■ Aim ■
Quote the records exactly, everything from the line containing "Open the Acclaim Hotel link" down to the end of the records.

** Start of Dataset content **

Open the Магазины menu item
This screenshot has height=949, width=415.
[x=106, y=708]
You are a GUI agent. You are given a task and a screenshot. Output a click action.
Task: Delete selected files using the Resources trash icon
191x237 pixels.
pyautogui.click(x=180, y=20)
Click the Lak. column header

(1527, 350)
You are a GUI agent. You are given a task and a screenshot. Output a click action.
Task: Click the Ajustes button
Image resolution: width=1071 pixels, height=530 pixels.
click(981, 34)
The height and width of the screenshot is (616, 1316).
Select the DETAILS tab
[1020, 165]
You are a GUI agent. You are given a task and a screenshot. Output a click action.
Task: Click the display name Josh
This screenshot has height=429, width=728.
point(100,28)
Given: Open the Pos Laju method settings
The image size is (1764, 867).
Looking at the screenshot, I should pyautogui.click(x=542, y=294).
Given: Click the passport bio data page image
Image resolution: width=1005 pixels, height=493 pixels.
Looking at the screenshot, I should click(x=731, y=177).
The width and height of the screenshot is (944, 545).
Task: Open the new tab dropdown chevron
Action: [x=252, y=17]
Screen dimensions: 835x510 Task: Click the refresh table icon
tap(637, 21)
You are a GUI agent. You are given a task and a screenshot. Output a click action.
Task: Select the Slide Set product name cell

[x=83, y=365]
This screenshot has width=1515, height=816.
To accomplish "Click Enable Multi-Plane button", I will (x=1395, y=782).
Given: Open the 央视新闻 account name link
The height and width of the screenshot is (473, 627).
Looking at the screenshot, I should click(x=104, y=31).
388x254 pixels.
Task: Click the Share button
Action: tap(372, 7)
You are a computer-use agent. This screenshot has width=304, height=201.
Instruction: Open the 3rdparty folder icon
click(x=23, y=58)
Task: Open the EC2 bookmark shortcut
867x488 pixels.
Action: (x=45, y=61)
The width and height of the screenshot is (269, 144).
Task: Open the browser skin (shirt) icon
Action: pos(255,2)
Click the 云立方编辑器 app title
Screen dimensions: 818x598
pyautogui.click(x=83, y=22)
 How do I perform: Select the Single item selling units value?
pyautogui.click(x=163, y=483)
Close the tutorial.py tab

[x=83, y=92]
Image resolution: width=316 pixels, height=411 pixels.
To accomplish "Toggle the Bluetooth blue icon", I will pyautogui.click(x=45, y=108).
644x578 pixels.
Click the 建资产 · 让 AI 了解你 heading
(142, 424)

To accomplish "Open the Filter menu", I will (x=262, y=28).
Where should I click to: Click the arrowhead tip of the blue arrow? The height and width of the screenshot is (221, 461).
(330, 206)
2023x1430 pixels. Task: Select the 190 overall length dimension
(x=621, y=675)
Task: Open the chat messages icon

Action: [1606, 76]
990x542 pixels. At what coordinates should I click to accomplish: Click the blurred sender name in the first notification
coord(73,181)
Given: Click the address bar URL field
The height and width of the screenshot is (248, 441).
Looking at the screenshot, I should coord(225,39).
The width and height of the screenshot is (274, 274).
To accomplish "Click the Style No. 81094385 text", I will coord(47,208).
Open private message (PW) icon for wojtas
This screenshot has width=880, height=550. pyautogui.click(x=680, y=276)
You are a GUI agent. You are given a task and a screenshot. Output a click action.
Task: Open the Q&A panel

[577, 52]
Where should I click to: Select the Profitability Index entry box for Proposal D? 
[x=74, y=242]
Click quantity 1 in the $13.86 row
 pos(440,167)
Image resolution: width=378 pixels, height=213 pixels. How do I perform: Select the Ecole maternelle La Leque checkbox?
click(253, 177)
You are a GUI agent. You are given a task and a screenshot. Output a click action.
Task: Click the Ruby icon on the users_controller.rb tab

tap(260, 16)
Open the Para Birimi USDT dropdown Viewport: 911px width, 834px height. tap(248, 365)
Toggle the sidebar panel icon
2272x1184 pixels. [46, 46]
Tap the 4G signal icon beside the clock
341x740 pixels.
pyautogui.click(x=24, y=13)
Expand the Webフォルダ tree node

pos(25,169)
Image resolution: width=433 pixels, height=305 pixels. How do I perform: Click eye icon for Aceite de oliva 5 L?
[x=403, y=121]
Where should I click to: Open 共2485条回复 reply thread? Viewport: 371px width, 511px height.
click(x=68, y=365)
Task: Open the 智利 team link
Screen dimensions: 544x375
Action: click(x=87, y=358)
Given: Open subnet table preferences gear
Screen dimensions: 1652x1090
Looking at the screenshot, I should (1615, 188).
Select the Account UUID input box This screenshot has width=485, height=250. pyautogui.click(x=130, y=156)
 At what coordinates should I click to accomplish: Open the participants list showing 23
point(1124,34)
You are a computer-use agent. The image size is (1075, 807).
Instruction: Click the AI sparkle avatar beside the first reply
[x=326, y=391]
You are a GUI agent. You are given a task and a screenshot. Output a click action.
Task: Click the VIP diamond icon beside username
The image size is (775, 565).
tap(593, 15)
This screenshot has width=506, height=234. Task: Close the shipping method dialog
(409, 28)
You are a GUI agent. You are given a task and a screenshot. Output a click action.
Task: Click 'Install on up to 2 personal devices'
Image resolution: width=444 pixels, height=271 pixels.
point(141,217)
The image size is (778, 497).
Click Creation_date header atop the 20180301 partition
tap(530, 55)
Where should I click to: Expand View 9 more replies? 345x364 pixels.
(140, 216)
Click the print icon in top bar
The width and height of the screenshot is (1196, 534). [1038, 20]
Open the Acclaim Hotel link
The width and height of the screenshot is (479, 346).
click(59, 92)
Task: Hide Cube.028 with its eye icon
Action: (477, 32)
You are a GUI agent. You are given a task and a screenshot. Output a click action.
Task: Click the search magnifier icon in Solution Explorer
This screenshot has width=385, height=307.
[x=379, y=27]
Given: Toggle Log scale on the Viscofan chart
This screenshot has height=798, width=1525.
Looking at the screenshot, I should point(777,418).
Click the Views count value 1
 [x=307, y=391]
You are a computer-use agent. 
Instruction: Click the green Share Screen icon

** End of Dataset content **

■ The answer ■
Open the Acclaim Hotel link
The width and height of the screenshot is (479, 346).
click(59, 92)
Task: Hide Cube.028 with its eye icon
Action: (477, 32)
You are a GUI agent. You are given a task and a screenshot. Output a click action.
Task: Click the search magnifier icon in Solution Explorer
This screenshot has width=385, height=307.
[x=379, y=27]
Given: Toggle Log scale on the Viscofan chart
This screenshot has height=798, width=1525.
Looking at the screenshot, I should point(777,418).
Click the Views count value 1
 [x=307, y=391]
You are a computer-use agent. 
Instruction: Click the green Share Screen icon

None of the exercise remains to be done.